Ringrazio i colleghi che hanno fatto richiesta di istituzione di una apposita Commissione d’inchiesta su un tema che ritengo meritevole dell’attenzione di quest’Aula e che riguarda le problematiche ambientali, sanitarie e di lavoro legate alla presenza della fibra killer, dell’amianto, in particolare sul posto di lavoro.
Con particolare attenzione ad alcune vicende che hanno purtroppo interessato in negativo tanti lavoratori sardi, in particolare i lavoratori del polo industriale chimico di Ottana, i lavoratori della Montefibre Spa, di Enichem, a cui per decenni è stato negato il riconoscimento delle tutele per le esposizioni ultradecennali all’amianto, quelle previste dalla legge n. 257 del 1992. In merito vorrei anche ricordare il lavoro che è stato fatto dai nostri parlamentari sardi durante i lavori sulla Legge di Stabilità Nazionale del 2017.

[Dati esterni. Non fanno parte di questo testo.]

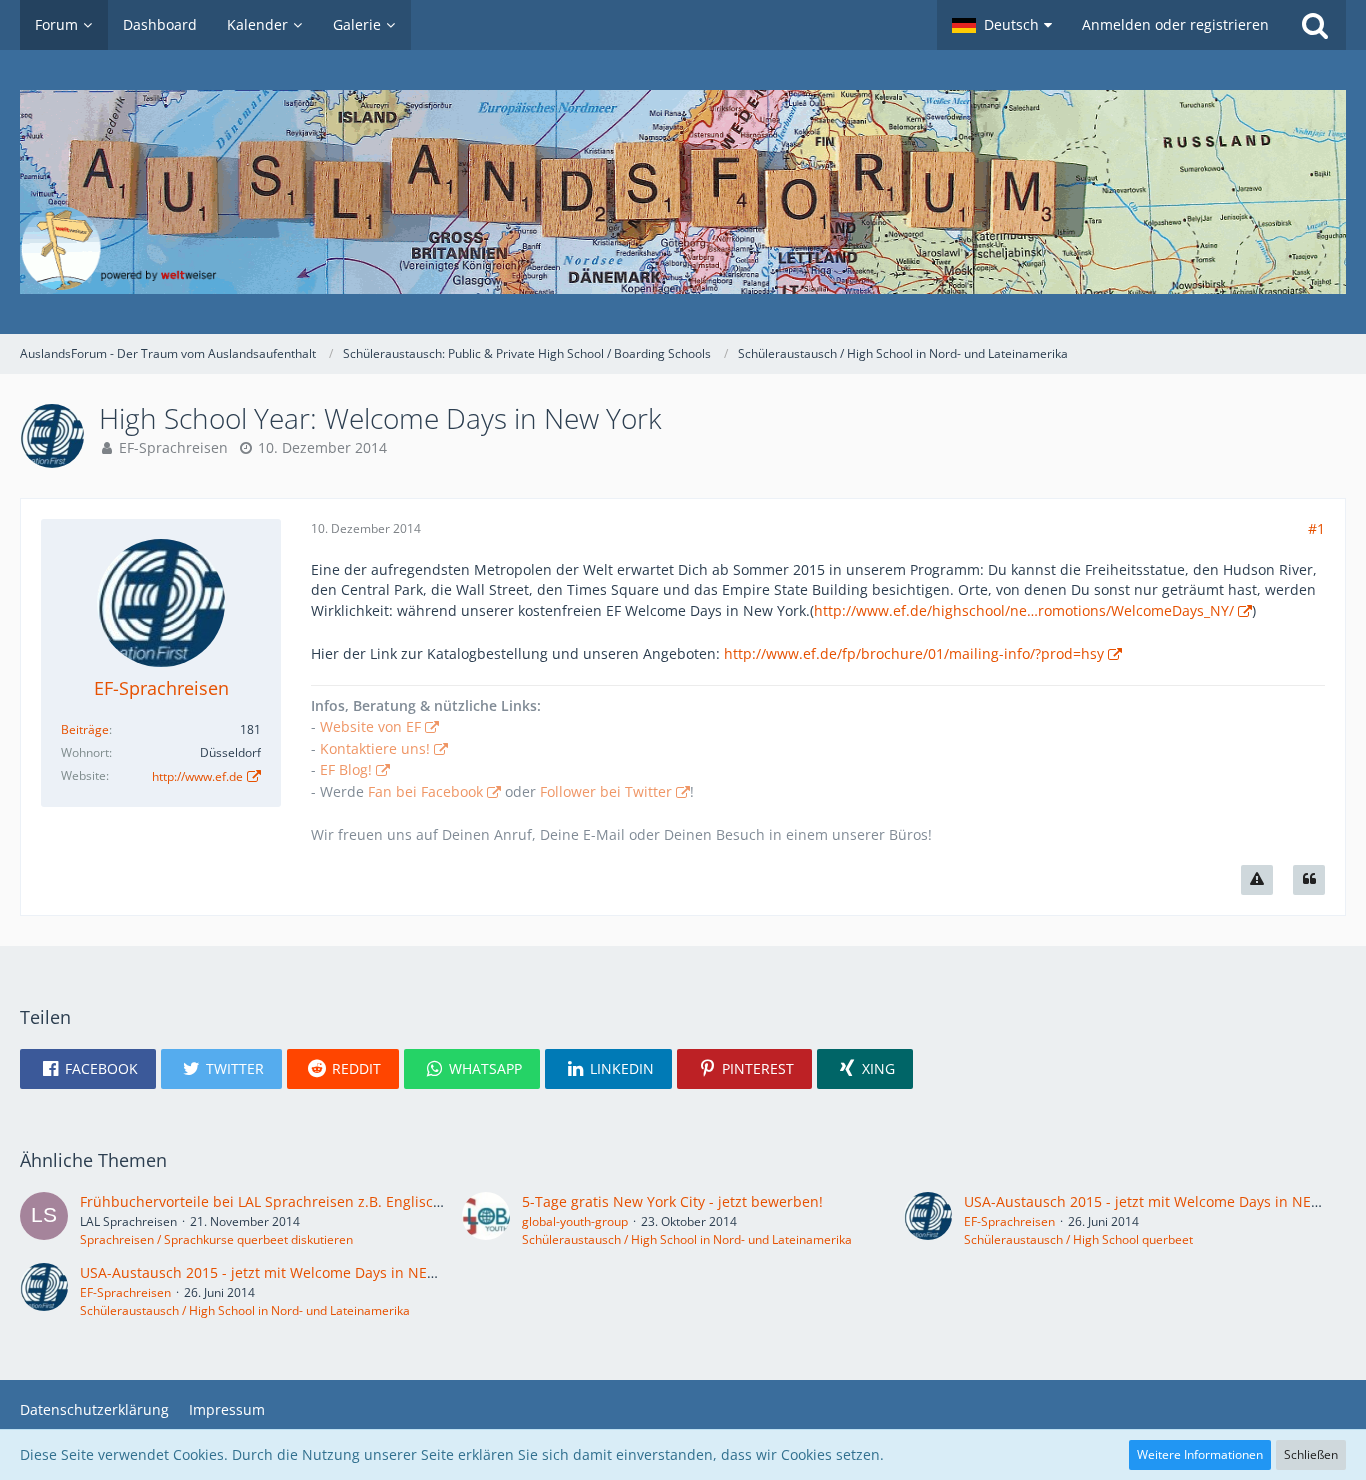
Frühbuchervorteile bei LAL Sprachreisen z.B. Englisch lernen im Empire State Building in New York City (427, 1201)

I colleghi hanno anche individuato una delle ragioni per la quale tanti diritti sono stati negati ai lavoratori sardi rispetto ai lavoratori di altre regioni italiane che hanno prestato la loro opera in ambienti di lavoro pressoché similari. Ed hanno chiamato in causa il lavoro di accertamento del rischio fatto dall’INAIL in Sardegna e quella famigerata relazione Contarp che non ha consentito il rilascio della certificazione di esposizione all’amianto che avrebbe consentito ai lavoratori che ho richiamato l’accesso ai diritti loro spettanti, consentendo anche loro di evitare una lunga battaglia che ha reso ancora più amaro il dolore di tanti lavoratori colpiti da patologie asbesto-correlate e dei loro familiari.

Lo scorso fine settimana si è tenuta in Piemonte, a Casale Monferrato, la terza Conferenza nazionale dell’amianto dove è proprio emersa la necessità di uniformare a livello nazionale le misure ambientali, sanitarie e di lavoro laddove vi sia acclarata presenza di amianto.

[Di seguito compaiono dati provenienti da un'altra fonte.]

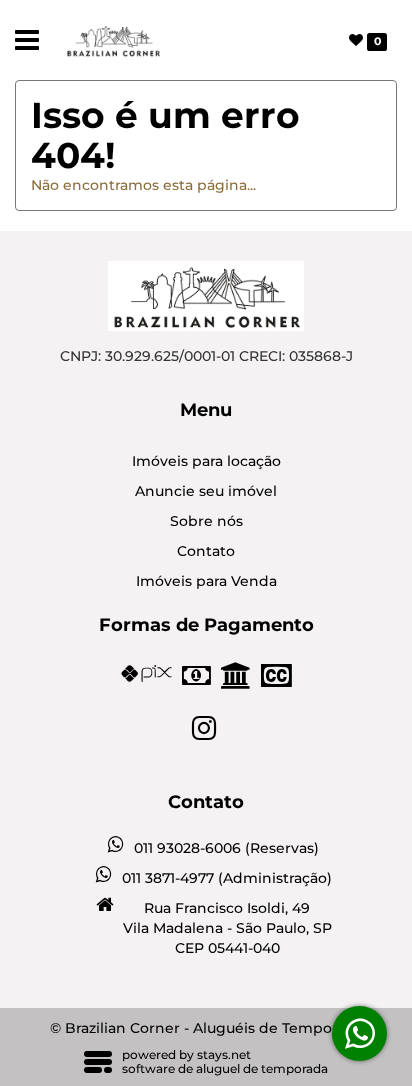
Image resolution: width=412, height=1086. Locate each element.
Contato (206, 551)
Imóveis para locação (206, 461)
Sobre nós (206, 521)
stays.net (224, 1054)
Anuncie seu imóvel (206, 491)
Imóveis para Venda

Grande è infatti l’attesa per l’approvazione del Piano Nazionale dell’Amianto e anche di un riordino organico di tutta la normativa nazionale e regionale in materia.
E bene peraltro ha fatto in quella occasione la nostra assessora all’Ambiente, Donatella Spano, che ha richiamato l’attenzione del Governo nazionale su alcune realtà in Sardegna come quelle di Ottana e di Oristano, che hanno la necessità di finanziamenti specifici, ad hoc, ai fini delle bonifiche, nonostante non rientrino per il momento nell’elenco dei SIN, dei Siti di Interesse Nazionale.

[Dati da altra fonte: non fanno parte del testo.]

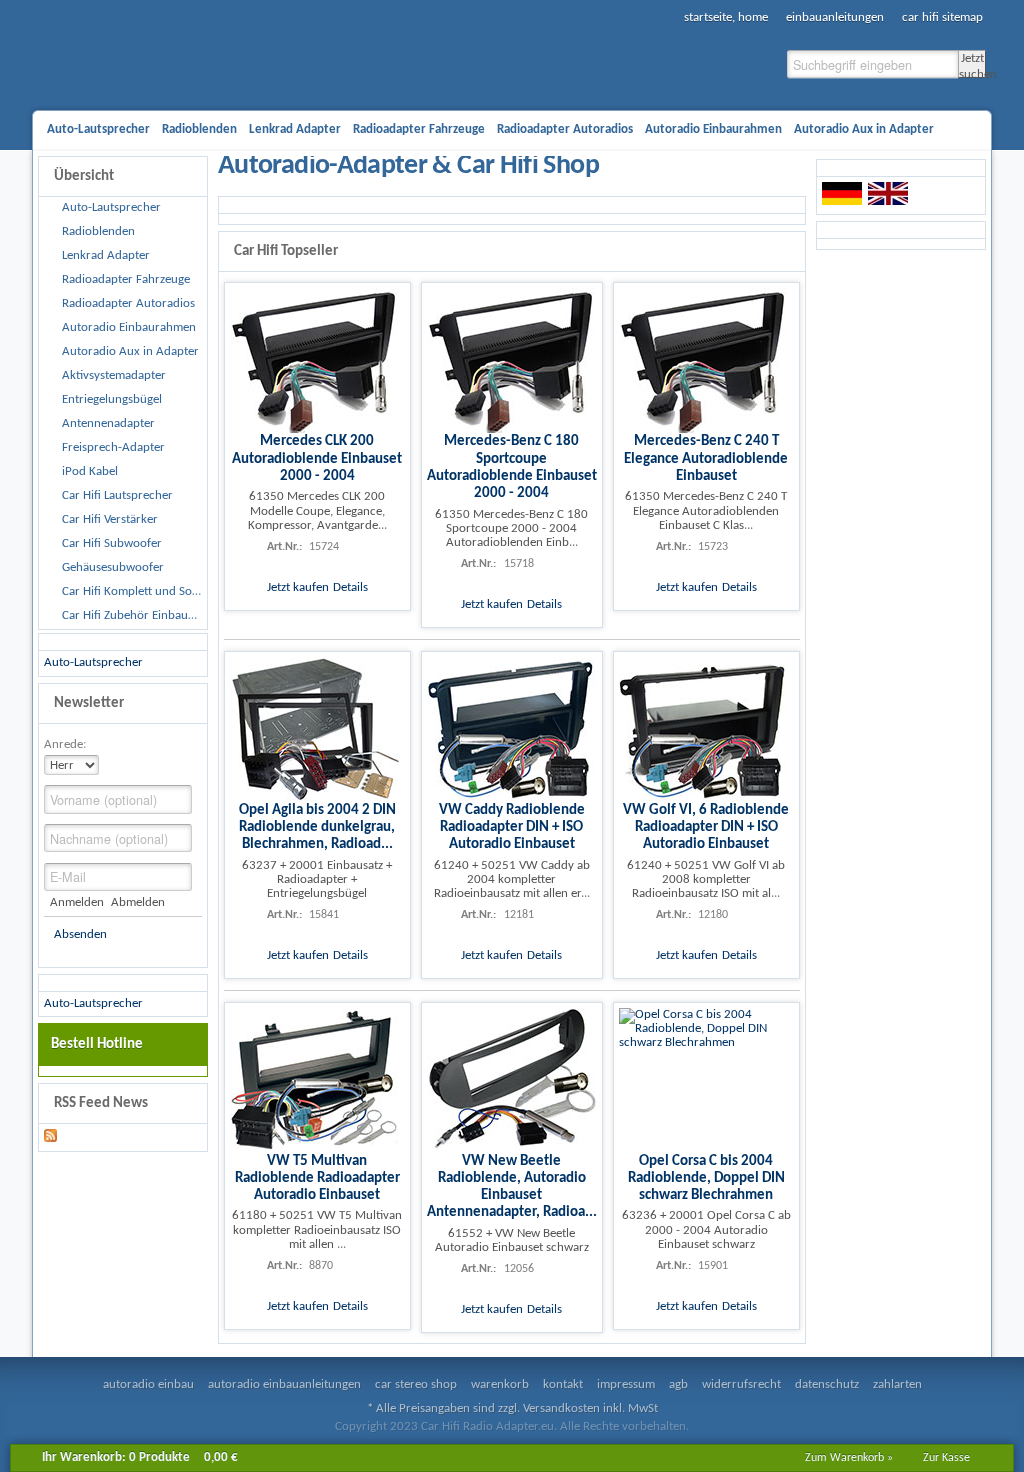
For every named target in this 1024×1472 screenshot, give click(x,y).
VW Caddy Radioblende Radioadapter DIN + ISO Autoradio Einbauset (512, 827)
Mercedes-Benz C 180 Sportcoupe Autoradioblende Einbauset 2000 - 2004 (512, 467)
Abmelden (137, 902)
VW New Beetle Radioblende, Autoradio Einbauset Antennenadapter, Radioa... (512, 1187)
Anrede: (65, 744)
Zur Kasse (946, 1458)
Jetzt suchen (972, 65)
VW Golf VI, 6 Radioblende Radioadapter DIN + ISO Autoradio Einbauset (706, 827)
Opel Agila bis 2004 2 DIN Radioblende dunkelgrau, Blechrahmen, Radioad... (317, 827)
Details (350, 587)
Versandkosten (561, 1408)
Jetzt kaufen (298, 587)
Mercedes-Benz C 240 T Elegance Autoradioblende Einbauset (706, 458)
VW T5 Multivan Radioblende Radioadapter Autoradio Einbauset (317, 1178)
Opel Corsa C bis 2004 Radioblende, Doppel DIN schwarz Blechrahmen (706, 1178)
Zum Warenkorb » (849, 1458)
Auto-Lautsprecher (93, 662)
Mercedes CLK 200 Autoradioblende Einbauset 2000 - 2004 (317, 458)
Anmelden (77, 902)
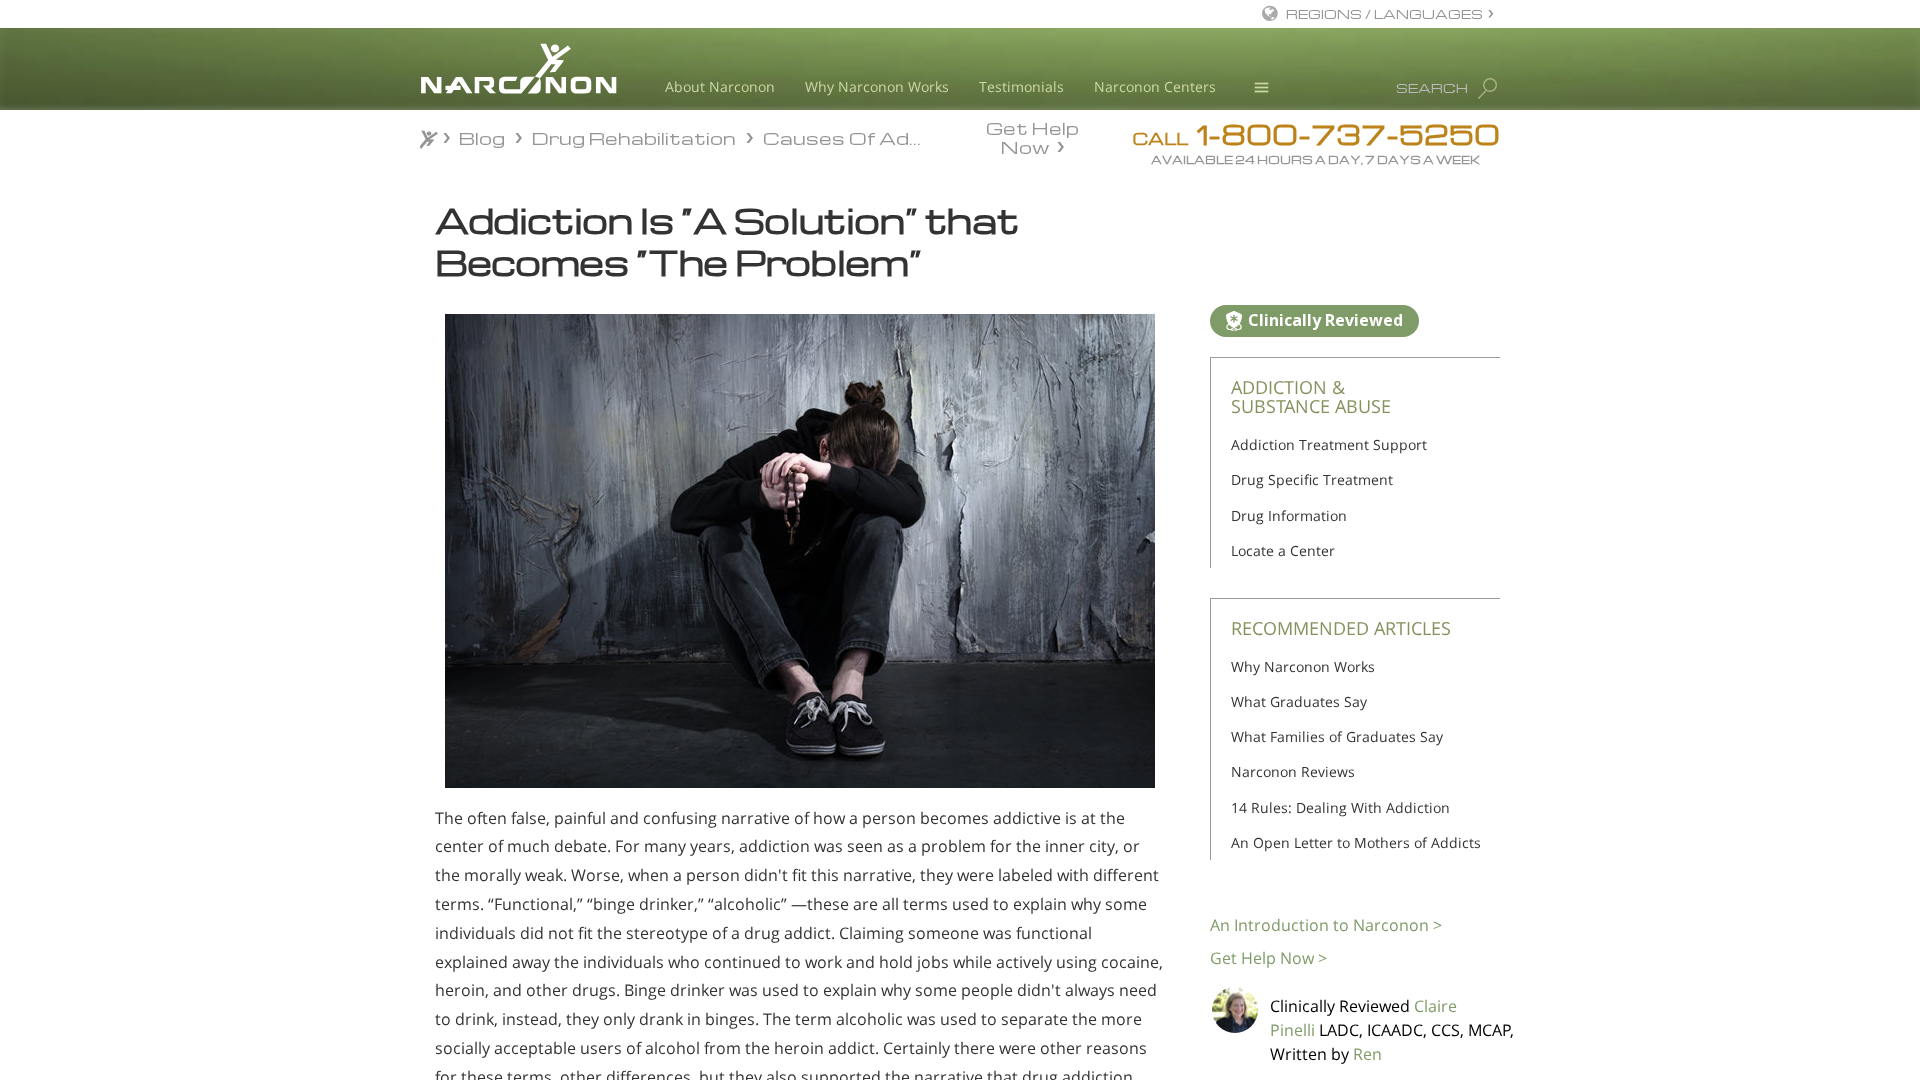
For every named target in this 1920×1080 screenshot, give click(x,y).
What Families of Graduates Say (1337, 736)
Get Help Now (1032, 136)
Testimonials (1021, 86)
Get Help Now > (1268, 958)
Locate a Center (1283, 550)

E allora noi chiediamo le bonifiche in queste aree: se non si riesce ad inserire Ottana e Oristano nell’elenco dei SIN, si lavori per ottenere finanziamenti nazionali ed europei ad hoc, ma nel frattempo però non si abbassi la guardia e non si abbandoni quella strada.

Parlavo di necessità di uniformità dei provvedimenti… Per quanto riguarda la sorveglianza sanitaria degli ex esposti qui in Sardegna abbiamo fatto tanto negli ultimi anni, abbiamo fatto tanto anche in questa legislatura, e tanto ancora dobbiamo fare perché non si può su queste tematiche così sensibili abbassare la guardia. Io ricordo la legge regionale n. 22 del 2005, che ha previsto che l’amministrazione regionale si faccia carico delle spese necessarie per sottoporre gli ex esposti alla sorveglianza sanitaria per la prevenzione delle patologie connesse; peraltro nel 2010 è stato approvato il protocollo di sorveglianza sanitaria, ed era molto forte e sentita da noi l’urgenza di aggiornare tale piano e di rendere la sua applicazione uniforme su tutto il territorio regionale, cosa che è stata fatta grazie all’avvio dei lavori del Tavolo Tecnico dell’amianto e all’approvazione del nuovo piano di sorveglianza sanitaria da parte della Giunta Regionale nel giugno del 2017.
La scorsa settimana ho avuto modo di fare un po’ il punto con i tecnici dell’Assessorato della Sanità, anche perché mi pervenivano lamentele di lavoratori che si presentavano agli Spresal sperando di poter beneficiare degli esami inseriti nel nuovo piano di sorveglianza e invece non riuscivano ad avere quelle specifiche visite. E quindi ho rilevato come per rendere pienamente operativo il nuovo protocollo di sorveglianza sanitaria manchi ancora la terza linea di indirizzo che contiene aspetti organizzativi. L’auspicio è quindi che in queste settimane si chiuda anche il lavoro su questo punto di modo che gli ex esposti possano accedere anche ai nuovi esami previsti dal nuovo piano di sorveglianza sanitaria: risulta infatti fondamentale la tempestività nell’inizio delle terapie laddove si rilevi l’insorgenza di patologie asbesto-correlate.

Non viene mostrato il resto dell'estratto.